▶ _TASK_: Your answer should repeat exactly the lines from the one holding "Open O'hare Solicitors Belfast result link" through the end of the data, and it should contain no pictures.

▶ _EXERCISE MATERIALS_:

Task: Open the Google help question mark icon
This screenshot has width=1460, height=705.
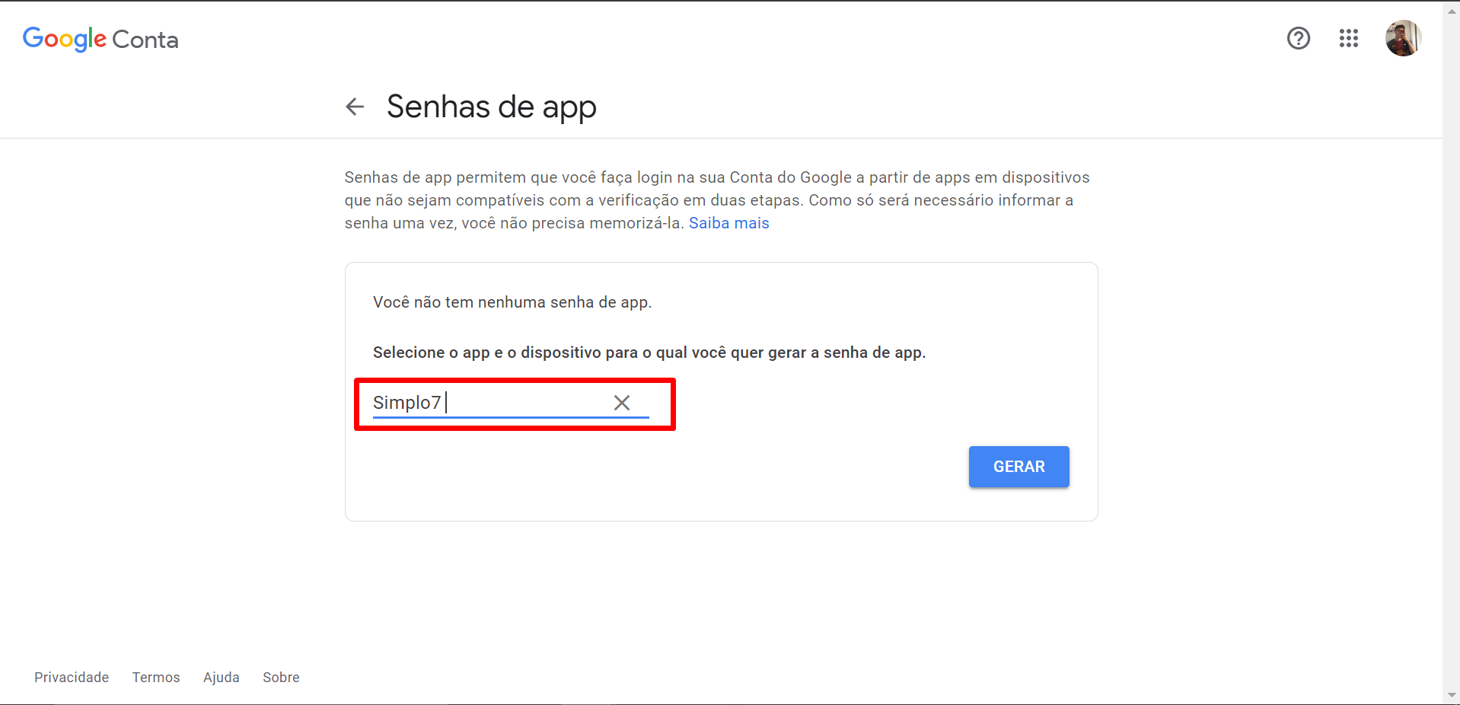Action: (x=1299, y=38)
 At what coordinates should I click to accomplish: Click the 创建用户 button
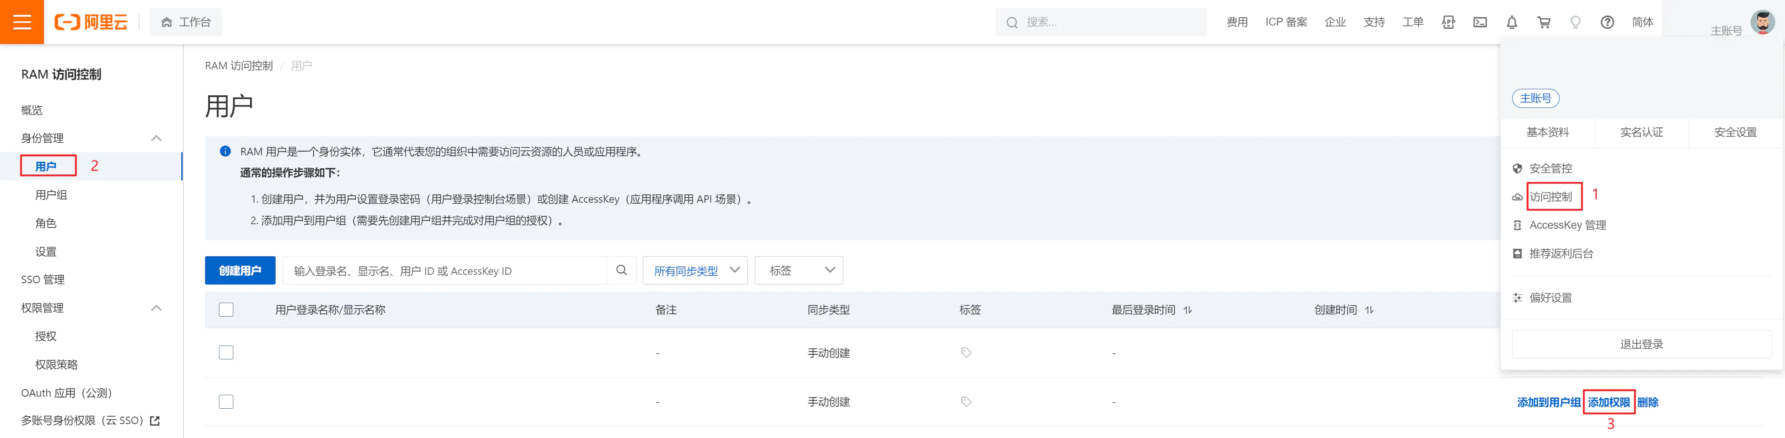pyautogui.click(x=240, y=270)
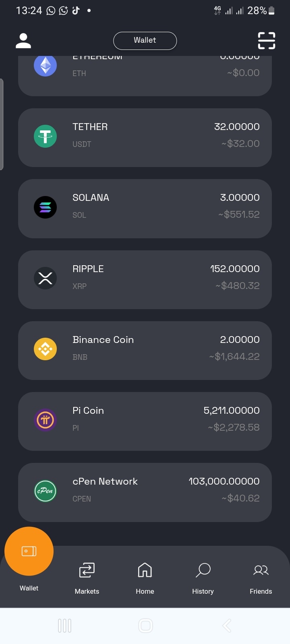Tap the QR scan icon
This screenshot has height=644, width=290.
pyautogui.click(x=267, y=41)
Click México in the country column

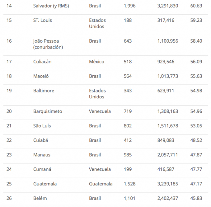pos(96,62)
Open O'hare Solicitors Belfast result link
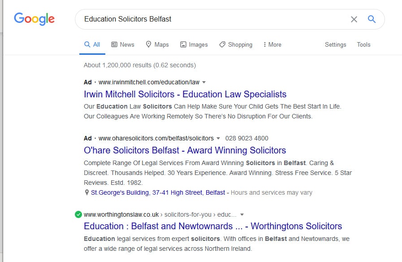 (185, 150)
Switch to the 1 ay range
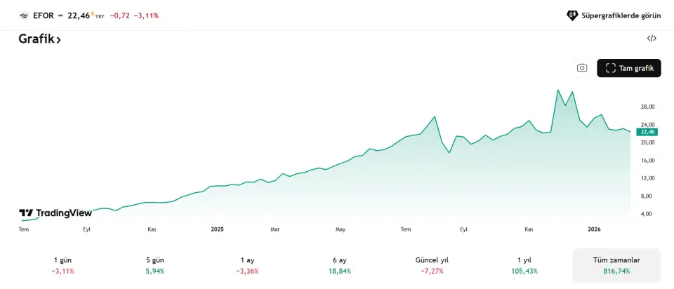674x289 pixels. (x=247, y=265)
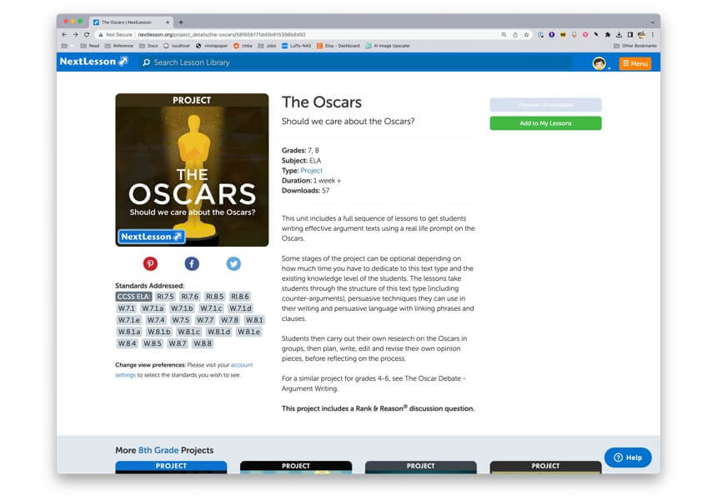Bookmark this page with the star icon
Image resolution: width=717 pixels, height=500 pixels.
pyautogui.click(x=526, y=35)
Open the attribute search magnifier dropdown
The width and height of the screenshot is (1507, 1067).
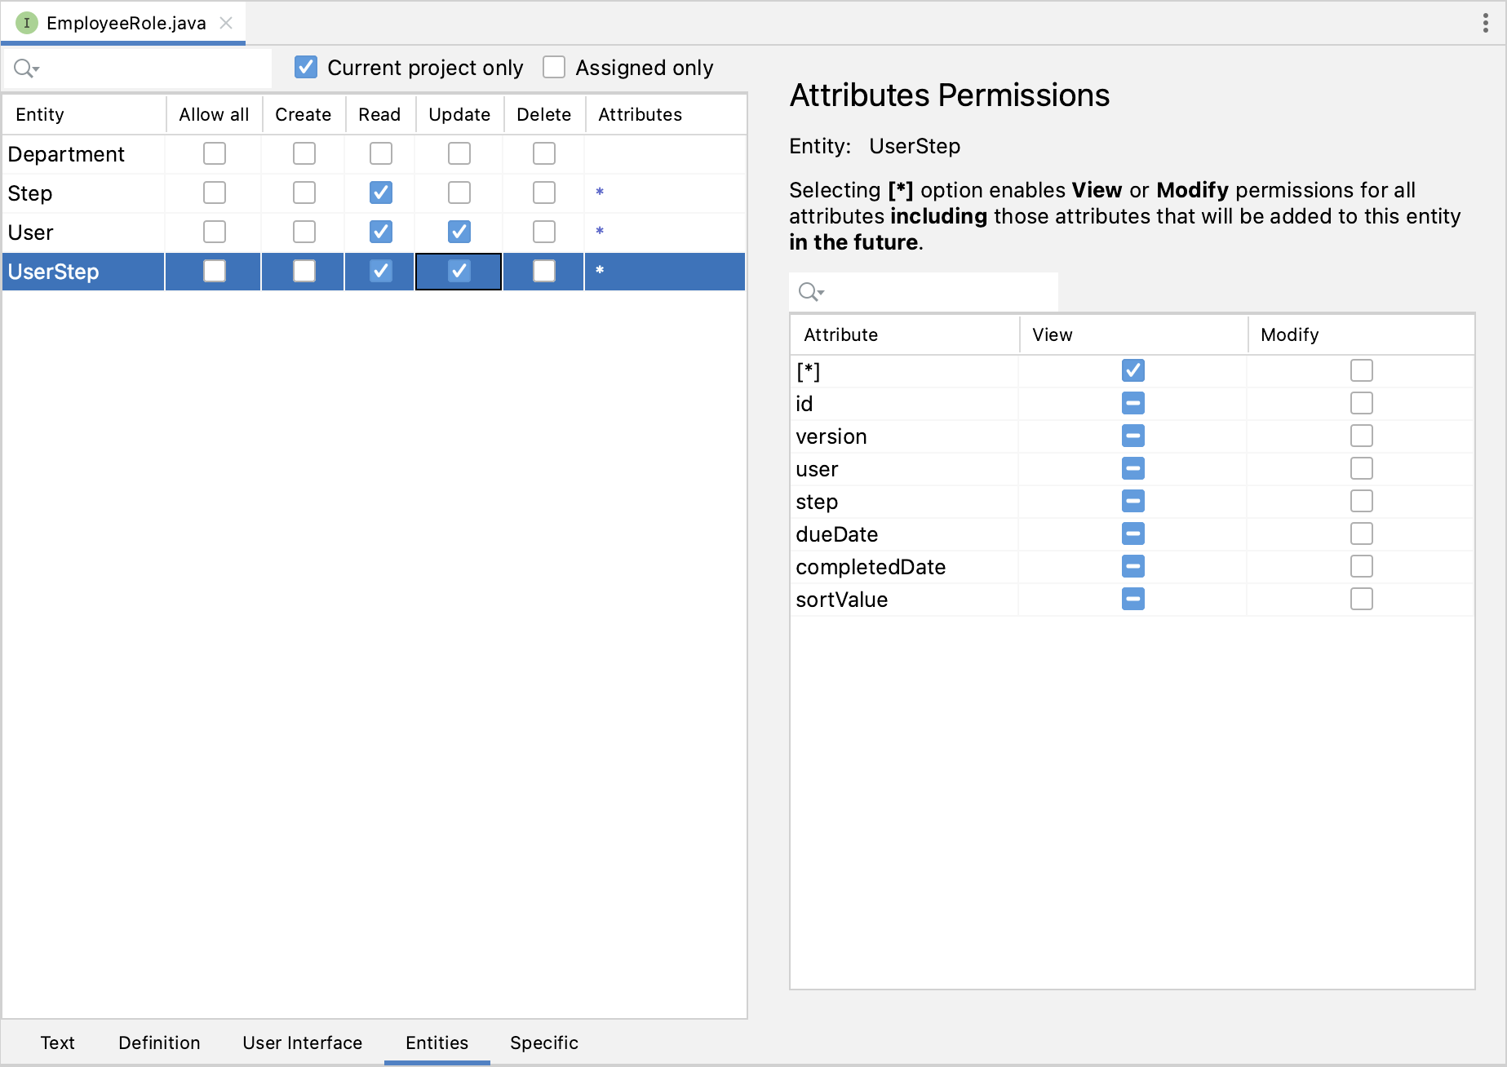point(810,292)
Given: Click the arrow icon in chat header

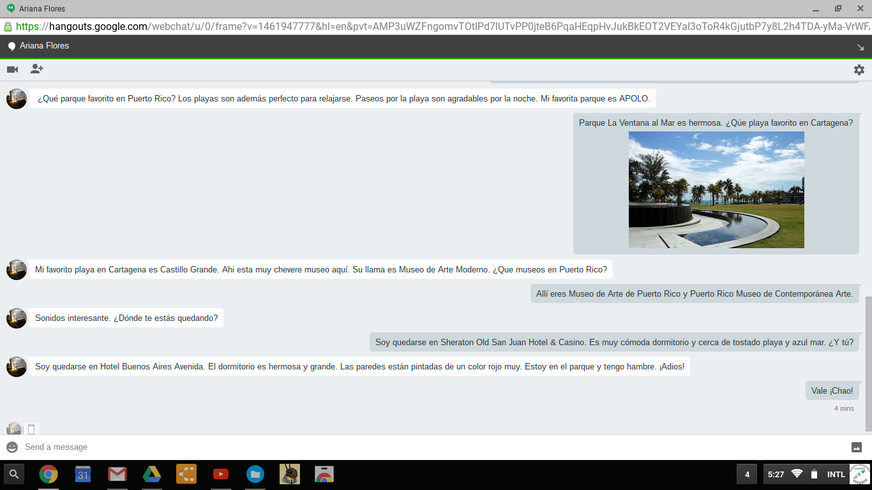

▶ _OUTPUT FOR THIS TASK_:
Open O'hare Solicitors Belfast result link
 (185, 150)
Switch to the 1 ay range
674x289 pixels. (x=247, y=265)
Bookmark this page with the star icon
Image resolution: width=717 pixels, height=500 pixels.
pyautogui.click(x=526, y=35)
Open the attribute search magnifier dropdown
The width and height of the screenshot is (1507, 1067).
point(810,292)
Given: Click the arrow icon in chat header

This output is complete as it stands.